* Selected passage
One way of encouraging something to grow is to extinguish that which stunts its growth or kills it. Think about the gardener who, each day, pulls weeds tirelessly from her flowerbeds to prevent the weeds from snuffing out the sun and sucking up the nutrients, to the detriment of her flowers.

This methodical act of pulling and discarding the invasive weeds is routine for the gardener. It’s often the first thing she does in the morning. She does not become angry or weary at the sight of new weeds each day, because it is perfectly natural that new ones pop up reliably. It’s also natural that she wishes for her flowers to flourish, and thus favors their well-being over that of the weeds.

In our garden of mindfulness, one such weed is distraction. These days, distraction is prevalent and supercharged by algorithms fuelled by our personal data, constant connectivity, and push notifications. So how can we prevent the proliferation of distraction in our garden of mindfulness?

This is not an article about turning off push notifications, nor about abstaining from email until noon (although those are good practices). This is about taking the time and effort to understand what’s distracting you. What’s pulling you towards tension and unrest? What’s causing you to rush or become angry?

Observe your distractions with a mindful presence and get to know them. Don’t demonize them, or worse yet, resign yourself to unspecific statements like, ‘I need to stop doing that.’ It’s likely that they are less nefarious than they are misunderstood.

* Required action 1
Identify each line of the records that contains the string "item", and copy those lines.
The passage and the records were drawn from unrelated sources.

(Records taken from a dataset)
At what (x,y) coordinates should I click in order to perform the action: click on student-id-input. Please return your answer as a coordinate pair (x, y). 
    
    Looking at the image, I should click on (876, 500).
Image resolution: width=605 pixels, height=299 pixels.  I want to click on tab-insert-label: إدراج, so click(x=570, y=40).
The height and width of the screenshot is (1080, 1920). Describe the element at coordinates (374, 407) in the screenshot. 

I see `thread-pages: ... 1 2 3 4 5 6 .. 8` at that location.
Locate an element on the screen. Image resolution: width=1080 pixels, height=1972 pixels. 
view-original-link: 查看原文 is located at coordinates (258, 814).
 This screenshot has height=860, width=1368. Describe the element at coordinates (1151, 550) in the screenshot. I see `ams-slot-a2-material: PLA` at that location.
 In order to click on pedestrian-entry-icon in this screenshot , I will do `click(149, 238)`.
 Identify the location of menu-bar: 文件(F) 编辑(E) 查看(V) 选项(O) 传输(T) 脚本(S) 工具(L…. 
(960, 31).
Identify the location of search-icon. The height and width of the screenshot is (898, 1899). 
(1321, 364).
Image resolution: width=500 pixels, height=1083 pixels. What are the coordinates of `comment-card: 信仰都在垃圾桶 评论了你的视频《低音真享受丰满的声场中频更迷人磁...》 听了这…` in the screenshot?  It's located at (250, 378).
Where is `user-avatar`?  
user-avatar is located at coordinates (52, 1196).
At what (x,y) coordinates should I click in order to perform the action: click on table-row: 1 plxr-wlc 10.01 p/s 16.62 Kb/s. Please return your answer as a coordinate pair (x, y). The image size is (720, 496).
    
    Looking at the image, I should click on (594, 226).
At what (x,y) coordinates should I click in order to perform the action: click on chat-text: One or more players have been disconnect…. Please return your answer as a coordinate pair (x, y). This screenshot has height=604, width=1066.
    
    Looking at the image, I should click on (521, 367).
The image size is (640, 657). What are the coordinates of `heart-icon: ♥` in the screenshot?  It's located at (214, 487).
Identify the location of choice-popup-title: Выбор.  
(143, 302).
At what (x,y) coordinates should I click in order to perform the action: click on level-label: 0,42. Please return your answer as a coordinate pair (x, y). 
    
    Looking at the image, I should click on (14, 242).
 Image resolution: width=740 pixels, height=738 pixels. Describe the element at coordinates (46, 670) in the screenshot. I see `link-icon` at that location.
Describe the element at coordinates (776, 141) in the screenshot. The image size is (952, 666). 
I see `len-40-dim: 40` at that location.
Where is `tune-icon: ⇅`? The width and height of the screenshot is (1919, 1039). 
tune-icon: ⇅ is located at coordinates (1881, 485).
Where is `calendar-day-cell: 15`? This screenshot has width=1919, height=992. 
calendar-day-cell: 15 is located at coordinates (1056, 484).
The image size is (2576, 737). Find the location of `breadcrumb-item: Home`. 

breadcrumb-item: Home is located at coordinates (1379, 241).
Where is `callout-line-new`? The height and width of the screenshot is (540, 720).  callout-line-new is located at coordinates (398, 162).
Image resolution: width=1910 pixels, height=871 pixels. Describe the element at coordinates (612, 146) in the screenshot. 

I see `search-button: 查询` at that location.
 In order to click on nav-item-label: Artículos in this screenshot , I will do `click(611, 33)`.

* Required action 2
Please print the passage on weeding and distraction word for word, starting with "This methodical act" and going on through "garden of mindfulness?".

* Output 1
The image size is (2576, 737). Find the location of `breadcrumb-item: Home`. 
breadcrumb-item: Home is located at coordinates (1379, 241).
 In order to click on nav-item-label: Artículos in this screenshot , I will do `click(611, 33)`.

* Output 2
This methodical act of pulling and discarding the invasive weeds is routine for the gardener. It’s often the first thing she does in the morning. She does not become angry or weary at the sight of new weeds each day, because it is perfectly natural that new ones pop up reliably. It’s also natural that she wishes for her flowers to flourish, and thus favors their well-being over that of the weeds.

In our garden of mindfulness, one such weed is distraction. These days, distraction is prevalent and supercharged by algorithms fuelled by our personal data, constant connectivity, and push notifications. So how can we prevent the proliferation of distraction in our garden of mindfulness?